Top 10 Kubernetes Metrics for Enhanced Visibility and Control

Aviv Zohari

Founding Engineer

minutes read,

May 30th, 2023

Last updated: May 22, 2026

At first glance, working with Kubernetes metrics may seem simple enough. The types of metrics that Kubernetes produces aren't fundamentally different from the metrics you'd work with in most other modern systems. They include categories like response rates, error rates, latency, and resource saturation.

What makes Kubernetes monitoring tricky, however, is that you need to collect and correlate metrics from so many distinct resources. That's because Kubernetes is not just one thing. It's a conglomeration of different things: A control plane, nodes, Pods, a key-value store, and a whole lot more. To achieve Kubernetes observability, you must collect and analyze metrics from each of these components.

If this sounds daunting, worry not. We're here to help by providing guidance on the essential metrics to monitor in Kubernetes. Keep reading for a deep dive into the ten most important Kubernetes metrics, broken down based on which parts of Kubernetes they help you monitor.

Kubernetes metrics: Overview

As you may know if you help manage or observe modern software systems, metrics are data about the health and performance of a system. Most software produces a variety of metrics, and Kubernetes is no exception.
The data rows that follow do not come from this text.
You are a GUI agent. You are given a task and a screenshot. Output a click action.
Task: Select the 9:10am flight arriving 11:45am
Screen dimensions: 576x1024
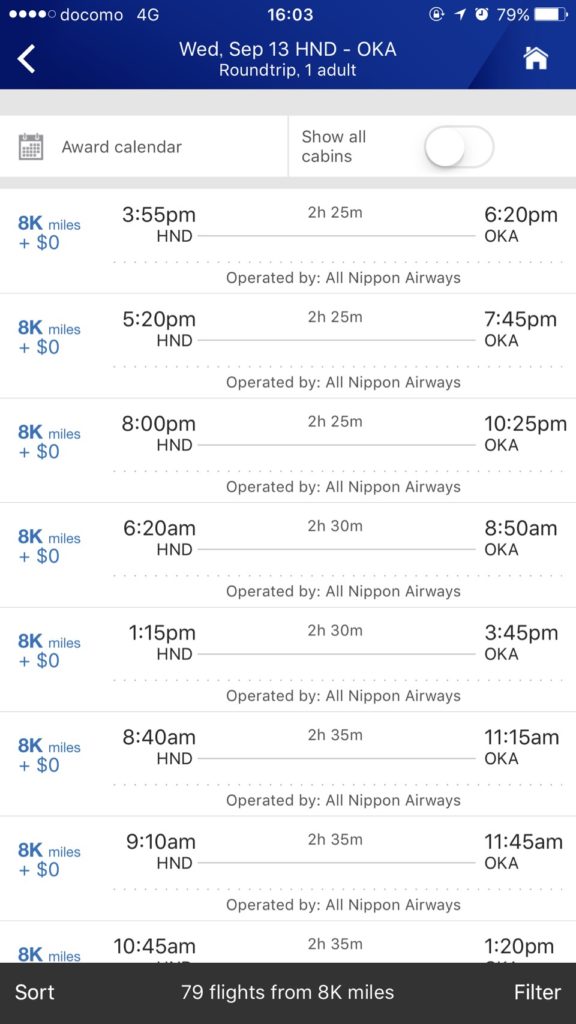[288, 869]
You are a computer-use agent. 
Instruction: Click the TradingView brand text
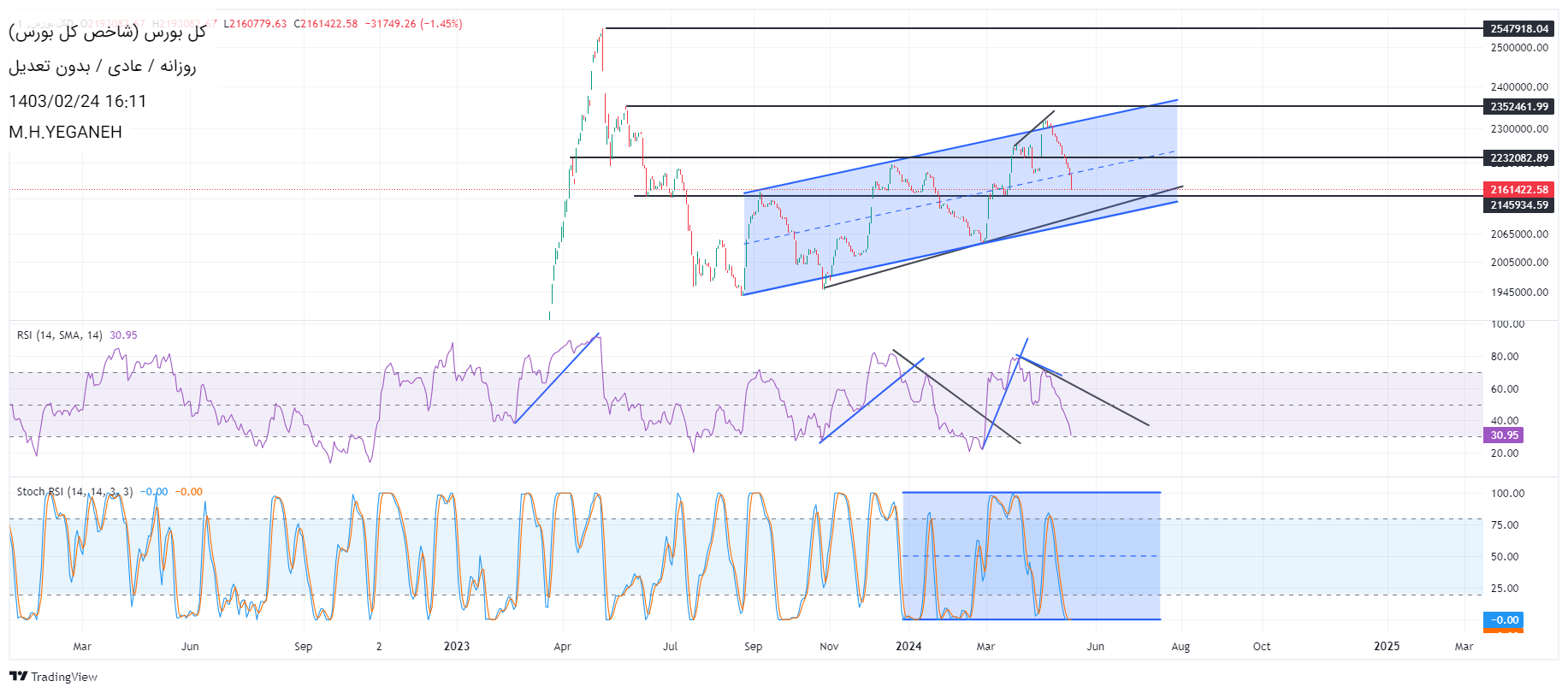tap(64, 677)
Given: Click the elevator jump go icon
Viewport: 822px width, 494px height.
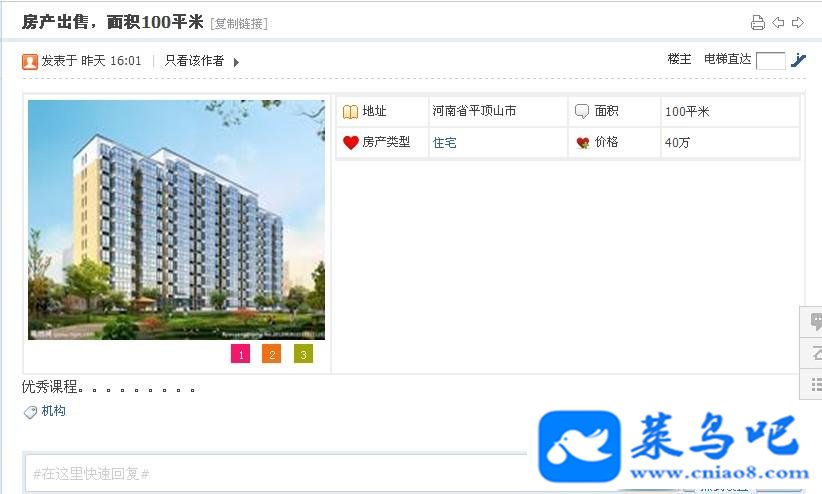Looking at the screenshot, I should click(x=798, y=60).
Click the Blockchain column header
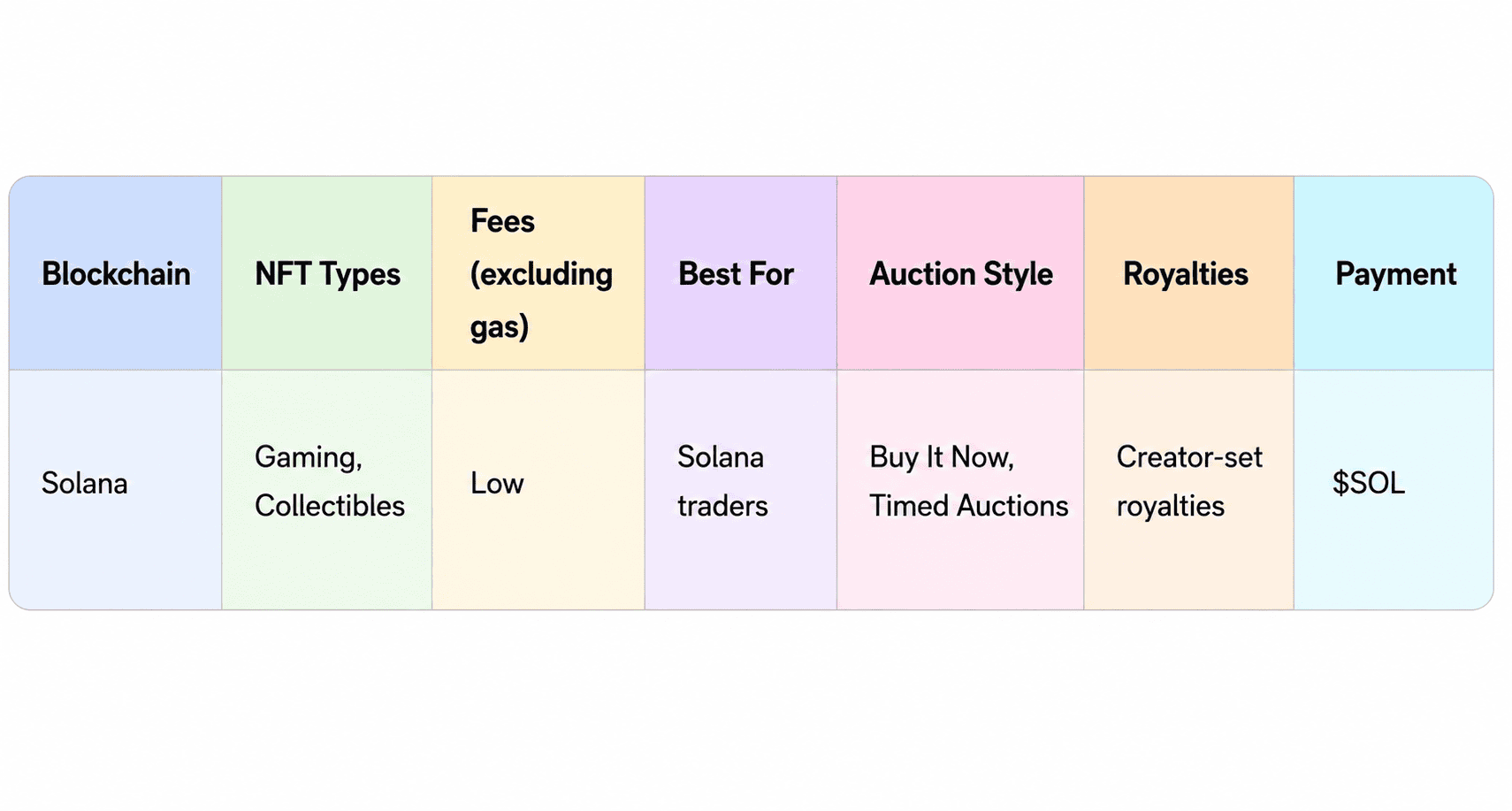1512x811 pixels. coord(116,273)
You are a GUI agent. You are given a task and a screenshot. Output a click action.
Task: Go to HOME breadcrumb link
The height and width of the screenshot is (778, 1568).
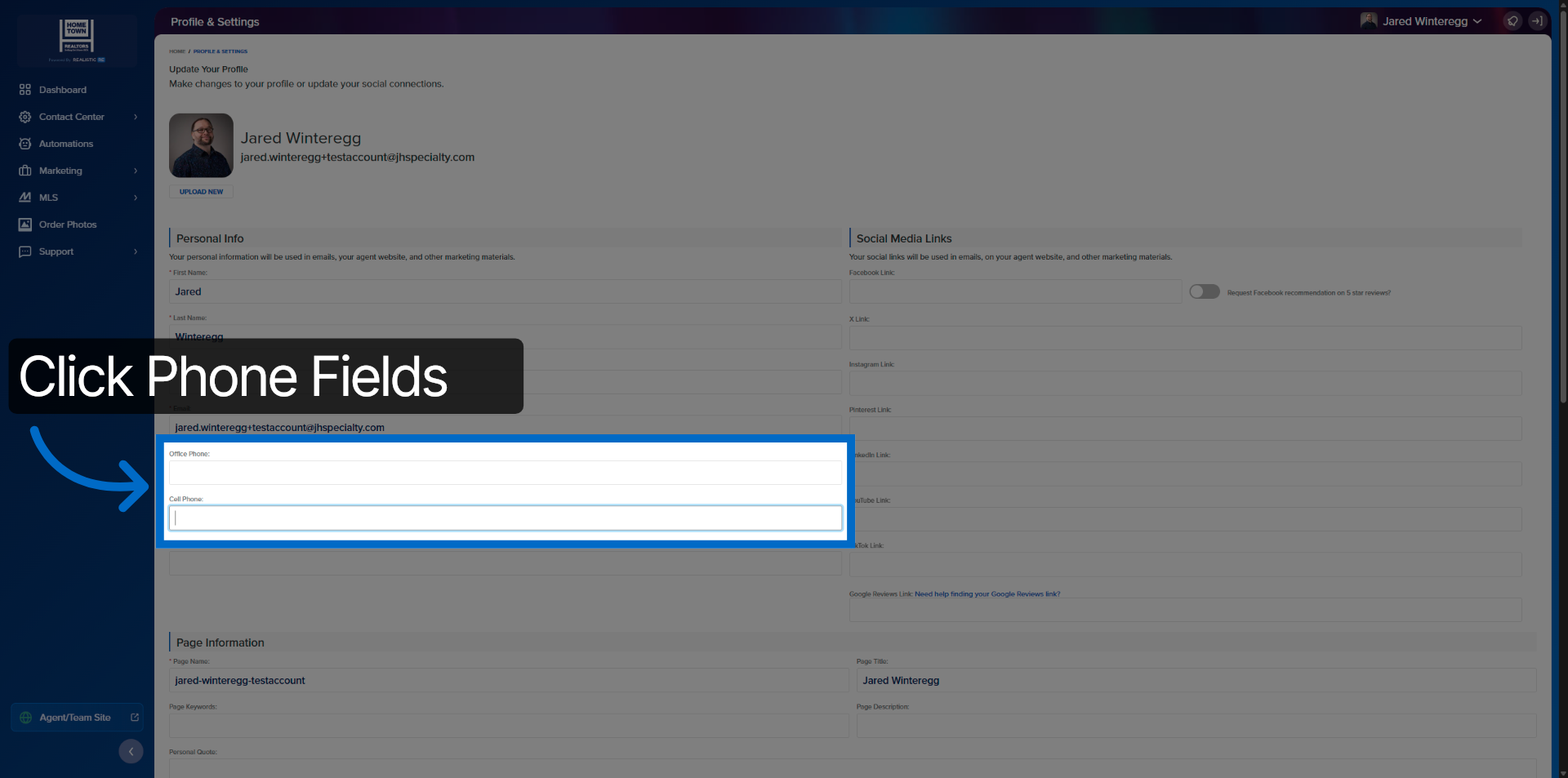click(177, 51)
There are many dozen metrics that are built into Kubernetes and exposed through the metrics API. The Kubernetes documentation contains a complete list of metrics.

Although the various metrics that Kubernetes reports by default track different things, they all fall within the same core set of metric types that are used to monitor most systems using techniques like the Four Golden Signals and RED Method. In other words, the various K8s metrics that you can track all basically provide insight into:

Response rates.
Error rates.
Duration or latency.
Saturation.

The first three types of metrics on this list are the ones that the RED Method emphasizes, more or less. The Four Golden Signals adds saturation as a fourth type of metric. (Whether saturation deserves to be its own type of metric is a debate we're not going to have in this article.)

Most resources in Kubernetes produce each of these types of metrics. For example, you can measure the rate at which a Pod responds to network requests, how many errors it's tossing, what the latency of its responses are, and how much memory and CPU it's consuming relative to the total available to it. Likewise, you can monitor nodes to check their response and latency rates, look for errors in responses, and track resource saturation.

Kubernetes metrics challenges

So far, so simple, right? Well, not exactly. Kubernetes's approach to exposing metrics is, in a word, special in several respects, leading to some unique challenges for anyone who wants to collect and analyze metrics from Kubernetes.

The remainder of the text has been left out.